O vice-presidente nacional da CTB, Vicente Selistre destacou que também houve debate a respeito das ações coletivas que podem sem implementadas em conjunto pelo Ministério Público do Trabalho e as entidades sindicais com o objetivo de se corrigir problemas nas empresas ou nas categorias, de forma mais coletiva e não individual, atingindo-se o maior número de trabalhadores. “Estamos buscando um debate mais aberto e franco com o Ministério Público para que, de fato, as entidades sindicais possam ter condição de continuar representando os seus trabalhadores”.


Outra questão importante levantada por Vicente Selistre foi a respeito do comportamento de alguns procuradores do trabalho que tem insistido nos Termos de Ajustamento de Conduta (TAC), com um posicionamento inibitório em relação à cobrança de contribuições assistenciais ou confederativas por parte dos trabalhadores para a sustentação financeira das entidades sindicais. “Dentro dos limites da razoabilidade, isso não pode ser impedido pelo Ministério Público”.


“Hoje, impedir que os trabalhadores financiem as suas entidades sindicais significa impedir os sindicatos de exercerem uma atividade que é originaria dos sindicatos: defender os interesses dos trabalhadores. Sem finanças, nenhuma entidade consegue desempenhar a contento uma de suas principais obrigações se não tiver uma estrutura mínima a fim de defender os interesses de seus representados”, alertou Guiomar Vidor.

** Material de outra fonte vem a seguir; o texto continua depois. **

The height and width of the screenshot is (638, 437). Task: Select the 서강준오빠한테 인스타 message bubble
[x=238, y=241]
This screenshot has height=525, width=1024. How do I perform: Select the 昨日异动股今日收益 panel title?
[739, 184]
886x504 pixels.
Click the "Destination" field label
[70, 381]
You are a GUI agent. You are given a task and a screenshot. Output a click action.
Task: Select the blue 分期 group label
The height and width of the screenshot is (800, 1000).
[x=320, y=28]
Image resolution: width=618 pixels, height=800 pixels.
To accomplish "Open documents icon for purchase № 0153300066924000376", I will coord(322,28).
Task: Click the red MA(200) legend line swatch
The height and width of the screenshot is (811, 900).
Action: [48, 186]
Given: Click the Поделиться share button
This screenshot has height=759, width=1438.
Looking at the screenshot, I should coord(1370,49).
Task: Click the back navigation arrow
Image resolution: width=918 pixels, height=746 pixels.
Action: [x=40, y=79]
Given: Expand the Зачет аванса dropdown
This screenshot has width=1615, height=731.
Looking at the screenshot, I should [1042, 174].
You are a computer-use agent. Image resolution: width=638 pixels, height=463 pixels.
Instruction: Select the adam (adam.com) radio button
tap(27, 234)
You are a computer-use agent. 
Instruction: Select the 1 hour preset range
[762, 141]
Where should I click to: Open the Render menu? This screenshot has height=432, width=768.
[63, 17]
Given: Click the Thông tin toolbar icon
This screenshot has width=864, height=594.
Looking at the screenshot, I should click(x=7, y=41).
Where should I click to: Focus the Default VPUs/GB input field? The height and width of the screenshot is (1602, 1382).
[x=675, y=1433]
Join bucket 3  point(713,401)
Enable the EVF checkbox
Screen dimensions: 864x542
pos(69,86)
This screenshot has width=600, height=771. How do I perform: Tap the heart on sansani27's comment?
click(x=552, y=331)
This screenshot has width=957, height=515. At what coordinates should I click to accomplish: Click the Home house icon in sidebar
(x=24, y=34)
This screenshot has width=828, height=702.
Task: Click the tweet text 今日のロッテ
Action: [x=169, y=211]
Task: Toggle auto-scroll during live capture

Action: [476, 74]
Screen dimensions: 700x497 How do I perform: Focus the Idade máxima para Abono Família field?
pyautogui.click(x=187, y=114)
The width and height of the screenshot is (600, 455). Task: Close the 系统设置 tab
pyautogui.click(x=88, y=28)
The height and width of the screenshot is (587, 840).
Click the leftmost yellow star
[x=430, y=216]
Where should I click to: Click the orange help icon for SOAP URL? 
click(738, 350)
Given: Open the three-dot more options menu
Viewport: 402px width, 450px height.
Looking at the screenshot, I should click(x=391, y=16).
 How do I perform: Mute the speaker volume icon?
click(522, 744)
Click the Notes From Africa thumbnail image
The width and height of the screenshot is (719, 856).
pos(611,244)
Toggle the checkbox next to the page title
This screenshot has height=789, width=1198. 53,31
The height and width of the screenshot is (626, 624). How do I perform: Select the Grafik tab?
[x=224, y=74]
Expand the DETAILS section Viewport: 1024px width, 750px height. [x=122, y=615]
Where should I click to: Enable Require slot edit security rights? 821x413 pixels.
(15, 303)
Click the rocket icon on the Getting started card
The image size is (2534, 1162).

“O balanço que fizemos do encontro com o Procurador Chefe do Ministério Público foi extremamente positivo. Nos últimos tempos houve uma abertura significativa por parte do MP e agora com o Procurador Chefe se colocando à disposição para um debate com os demais procuradores a fim de que eles possam fazer considerações e expor as suas idéias. E para que nós, do movimento sindical, possamos também colocar as nossas preocupações e, a partir daí, construir coletivamente ações concretas para fortalecer cada vez mais a legislação trabalhista e o seu cumprimento dentro das empresas e assim trabalhar naquele sentido mais amplo do que defende a CTB: o projeto nacional de desenvolvimento, mas que tenha como centralidade a questão da valorização do trabalho. Para nós, é fundamental termos o Ministério Público do Trabalho no lado dos trabalhadores para fortalecer a organização sindical dentro dos locais de trabalho e para que a gente possa ter, cada vez mais, o cumprimento da Legislação Trabalhista, ou seja, os direitos dos trabalhadores”, finalizou o presidente da CTB-RS.